Angela Matthews
Head of Policy and Research, Business Disability Forum
 

Angela joined Business Disability Forum (BDF) in 2013. She leads the knowledge teams to ensure our advisory functions are informed by the latest business and employment policy related developments and ensures our policy work and advice is evidenced based. Angela writes BDF’s responses to Government and other policy related consultations and enquiries and other policy related consultations and inquiries. She is regularly invited to be an advisor on disability and inclusion related social and public policy inquiry or strategy groups and academic research projects.

Angela leads BDF’s advice functions, which includes the Advice Service and our Smarter London SMEs grant-funded project. She is often invited to be a non-academic adviser on academic research groups. She is regularly interviewed by and writes for HR and occupational health related trade publications, and disability related press. She regularly speaks at conferences and panel events and has also appeared on Radio 4’s Woman’s Hour.

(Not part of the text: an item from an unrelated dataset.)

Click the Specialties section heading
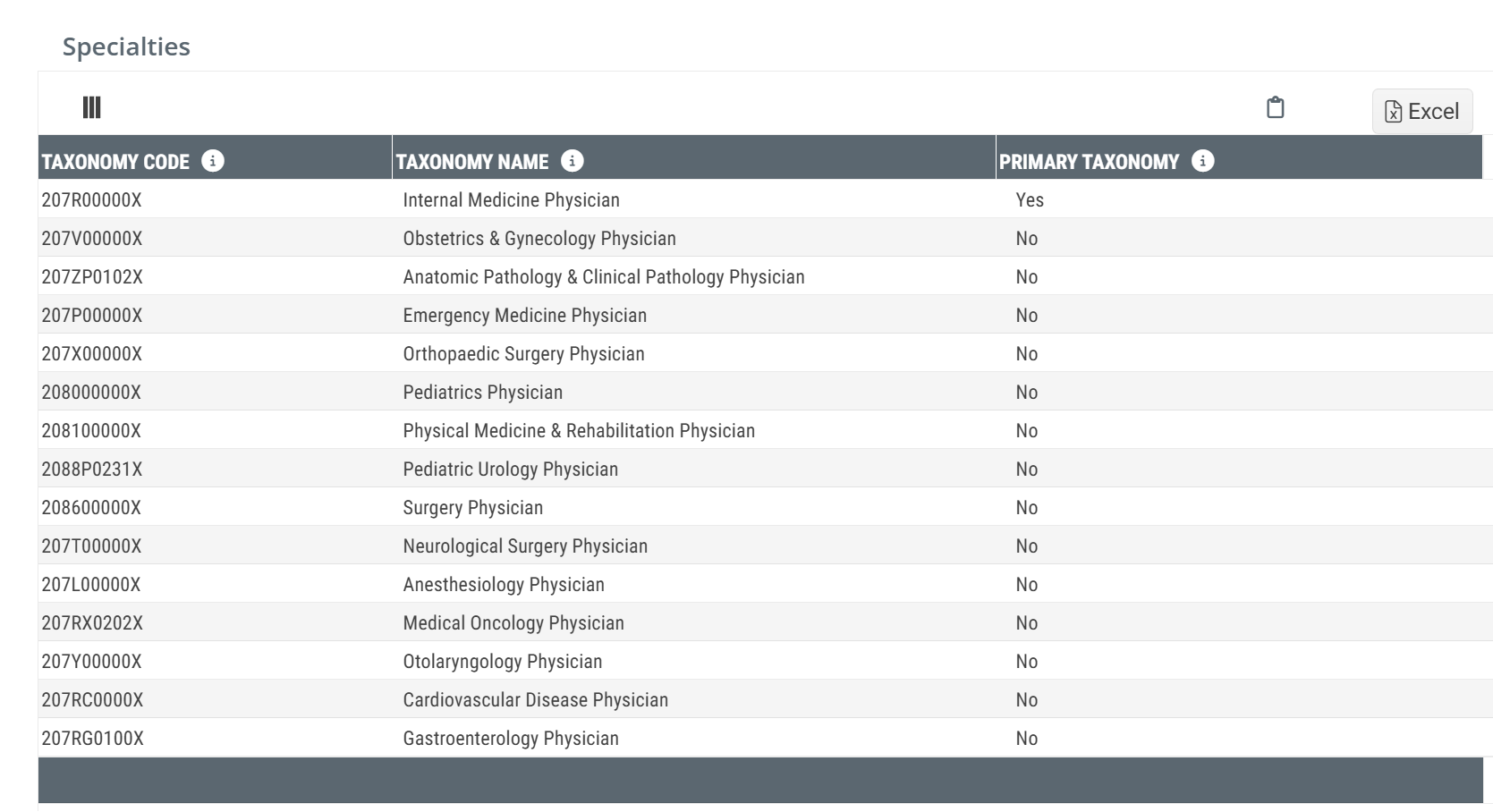 [126, 47]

Prior to joining BDF, Angela’s career spanned from dementia care services and occupational therapy (mental health and physical rehabilitation) to HR and equalities management. As a HR specialist in disability and health inclusion, Angela focused on disability-related employee casework, workplace adjustments procedures, and equalities data management. She has also been an advisor to senior management teams and governing bodies on equality and discrimination law in practice in the public sector. She has enjoyed serving as a volunteer advisor at local ‘blue light’ diversity working groups on disability, religion and belief, domestic violence, and sexual orientation hate crime.

Angela is academically qualified (BA Hons, PgCert, PgDip, MPhil) in religion and equalities, human rights and discrimination law, and social philosophy, and was trained in law by some of the lawyers who drafted the Equality Act 2010. She has arranged events on social movements, including co-producing a conference titled “Emotional Politics” at the University of Kent, which brought together academics and researchers’ work on the role of emotion in social change related activism.